衛士を撒き、自宅に辿り着いたアポロはなるべく音を立てないようにゆっくりと玄関の戸を開いた。幸いアポロの家は半分地下に埋まるような作りで、入り口に入るところは目撃されにくい。音にだけ気を付ければ良い。空気を読んでくれているのか、ブイレンも静かだ。

 

 暗い室内。出迎える者は誰もいない。六年前から変わらずアポロは一人暮らしをしていた。だが、寂しいとは思わない。壁にかかった祖父の風景画とアトリエの道具達が絶えず心地良い絵の具の香りを漂わせている。アポロからすると、ここは人がいなくとも賑やかな空間だった。逆に人が多くても寂しいと感じてしまう場所を知っているが故に、余計にそう感じるのだろう。

 

 料理好きの祖父が作った広めのキッチンに入り、緑色の冷蔵庫から牛乳瓶を取り出す。中身を半分ほど飲み干してから、背中をダイニングチェアに預けた。全身の筋肉と精神が疲れを感じている。

 

 ブイレンが机の上に乗り、空いているアルミ製の皿を翼で叩く。アポロは仕方なく残った牛乳を皿に注いだ。

 

 魔力以外のエネルギーを必要としないはずのゴーレムだが、ブレインは常にアポロの飲食物を横取りする。以前、食べた物はどうなるのかと聞いたら、「何てことを聞くんダ」と怒鳴られた後、頭を散々つつかれた。


「明日早イ。早く寝ロ」

 

 牛乳をたっぷり飲み込んだ黒い鳥は、礼の代わりに小言を吐く。文句を言い返したいところだが、早く眠らなければならないのは事実だったので、アポロは傷だらけで使い物にならなくなった外套を脱ぎ、後片付けと歯磨きを早々に済ませてベッドに向かった。

 

 毛布に飛び込もうとしたところで、その上の本が目に留まる。出発前に置きっぱなしにした物だった。そこには王家の宮廷画家が守るべき規則や、参加すべき行事について事細かに記されている。アポロが宮廷画家になった時、真っ先にこれが支給された。

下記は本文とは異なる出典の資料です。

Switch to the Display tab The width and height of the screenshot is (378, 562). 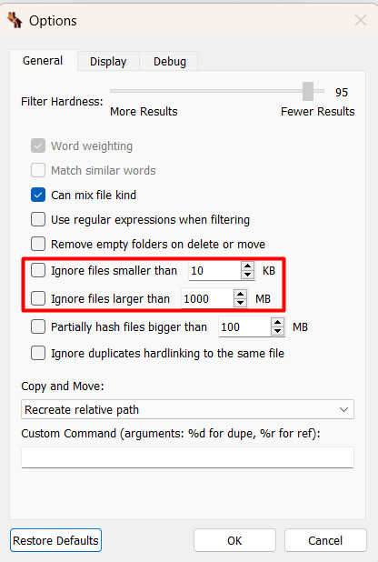tap(108, 61)
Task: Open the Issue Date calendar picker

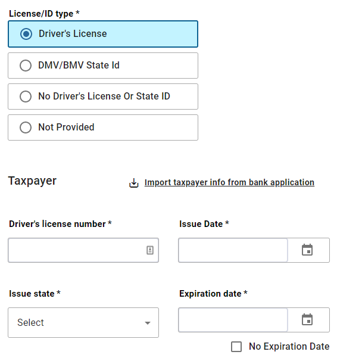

 開かれたページは文字で埋まっている。その中でも目立つように赤い太字で記された部分がある。


『ヘルメトスの民は、たとえ宮廷画家であろうとも、王家の許可無く星を描いてはならない』

 

 それは六年前には存在しなかった、王として即位したククルが新たに定めた法だった。

 アポロは歯を食いしばり、本を床に投げ捨てる。ブイレンもアポロの気持ちを真似るように本の端を乱暴にくちばしでつついた。


「ブイレン。時間になったら起こしてくれ。明日は遅刻できない」

 

 アポロは邪魔な物がなくなったベッドに飛び込むと不貞腐れるように浅い眠りに落ちていった。